Autobiography by Laura Marcus
Author:Laura Marcus
Language: eng
Format: epub
ISBN: 9780191647055
Publisher: OUP Oxford
Published: 2018-05-07T16:00:00+00:00
The most popular picture round our way—every family had one—usually above a three-bar fire—was a commercial painting called The Weeping Boy. There were several versions of it, but they all showed a child in distress. I believe it helped us to visualise our self-pity, and to accept a certain amount of kitsch. I spent hours looking at that picture, thinking it odd, thinking it mawkish, but feeling it must be social realism.
The category of the ‘misery memoir’, sometimes known as ‘pathography’, indicates both the commercial structures of publishing which have promoted the literature of ‘the imperfect childhood’ and a certain contempt for, and perhaps exhaustion with, such writing. The category of ‘misery literature’ seems to have first been used to describe the American writer Dave Pelzer’s memoirs of his abusive childhood with an alcoholic mother; these, in particular the first, A Child Called ‘It’, remained bestsellers for a number of years. Pelzer’s writing brings together graphic accounts of intense childhood suffering with an insistence that such a past can be survived; in addition to his autobiographies, Pelzer has written a number of works of self-help and life-coaching.
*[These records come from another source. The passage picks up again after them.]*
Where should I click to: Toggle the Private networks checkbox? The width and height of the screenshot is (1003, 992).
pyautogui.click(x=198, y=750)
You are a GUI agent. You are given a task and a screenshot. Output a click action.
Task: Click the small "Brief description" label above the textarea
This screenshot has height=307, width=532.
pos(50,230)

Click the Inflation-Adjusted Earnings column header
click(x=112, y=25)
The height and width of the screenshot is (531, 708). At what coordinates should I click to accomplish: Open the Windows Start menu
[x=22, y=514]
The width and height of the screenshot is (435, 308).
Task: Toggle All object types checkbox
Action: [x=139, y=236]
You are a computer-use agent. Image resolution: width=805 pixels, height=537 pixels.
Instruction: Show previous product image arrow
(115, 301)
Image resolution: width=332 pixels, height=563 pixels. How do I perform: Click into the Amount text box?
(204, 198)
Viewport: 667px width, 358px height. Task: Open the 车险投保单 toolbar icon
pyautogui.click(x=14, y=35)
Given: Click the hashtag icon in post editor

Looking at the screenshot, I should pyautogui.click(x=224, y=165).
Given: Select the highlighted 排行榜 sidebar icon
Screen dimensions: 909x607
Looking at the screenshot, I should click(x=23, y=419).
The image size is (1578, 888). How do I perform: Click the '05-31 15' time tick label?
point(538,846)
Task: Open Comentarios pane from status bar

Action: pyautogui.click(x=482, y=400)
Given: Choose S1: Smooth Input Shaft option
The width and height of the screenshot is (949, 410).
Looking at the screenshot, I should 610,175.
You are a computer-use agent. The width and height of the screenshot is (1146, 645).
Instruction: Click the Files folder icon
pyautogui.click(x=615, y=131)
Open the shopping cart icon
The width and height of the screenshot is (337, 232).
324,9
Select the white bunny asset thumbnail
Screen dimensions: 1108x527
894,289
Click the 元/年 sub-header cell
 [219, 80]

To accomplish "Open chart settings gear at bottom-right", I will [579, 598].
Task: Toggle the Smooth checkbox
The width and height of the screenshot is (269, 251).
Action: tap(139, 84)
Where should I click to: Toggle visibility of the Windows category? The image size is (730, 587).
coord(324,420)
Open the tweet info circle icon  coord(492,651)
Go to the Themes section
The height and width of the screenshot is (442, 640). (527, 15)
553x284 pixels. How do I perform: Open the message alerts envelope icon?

The ‘misery memoir’ is, however, too broad and generalized a label to do justice to the range of autobiographical works, and ways of writing, that might conceivably fall within its purview. Frank McCourt’s Angela’s Ashes, an autobiographical account of an impoverished childhood, first in New York and then in Ireland, was also a major commercial success, but it takes an ironic distance from ‘pathography’. As McCourt writes: ‘When I look back on my childhood I wonder how I survived at all. It was, of course, a miserable childhood: the happy childhood is hardly worth your while. Worse than the ordinary miserable childhood is the miserable Irish childhood, and worse yet is the miserable Irish Catholic childhood.’ Andrea Ashworth’s Once in a House on Fire tells, in prose at once harsh and lyrical, the story of a childhood spent under the domination of two ‘unfathomably violent’ stepfathers. Her survival and escape, too, come through books and through her own words: ‘I could put poetry into clouds and gutters and all kinds of filth. I could turn nasty things at home into stories.’
Jeanette Winterson’s memoir, Why Be Happy When You Could Be Normal?, returns to many of the persons and scenes described in her semi-autobiographical first novel Oranges Are Not the Only Fruit, in which she gave a vivid account of an eccentric childhood. Her narrator is, like Winterson herself, the adopted daughter of working-class Pentecostal parents in the North of England; the extraordinary, terrifying mother is the force from which she must escape. More than two decades later, Winterson writes in the memoir that Oranges—‘faithful and invented, accurate and misremembered, shuffled in time’—was a ‘cover version’ of her childhood experiences: ‘I wrote a story I could live with. The other one was too painful. I could not survive it.’ She uses the language of trauma, while suggesting that the ‘wound’ is closely allied to the ‘gift’: ‘All my life I have worked from the wound.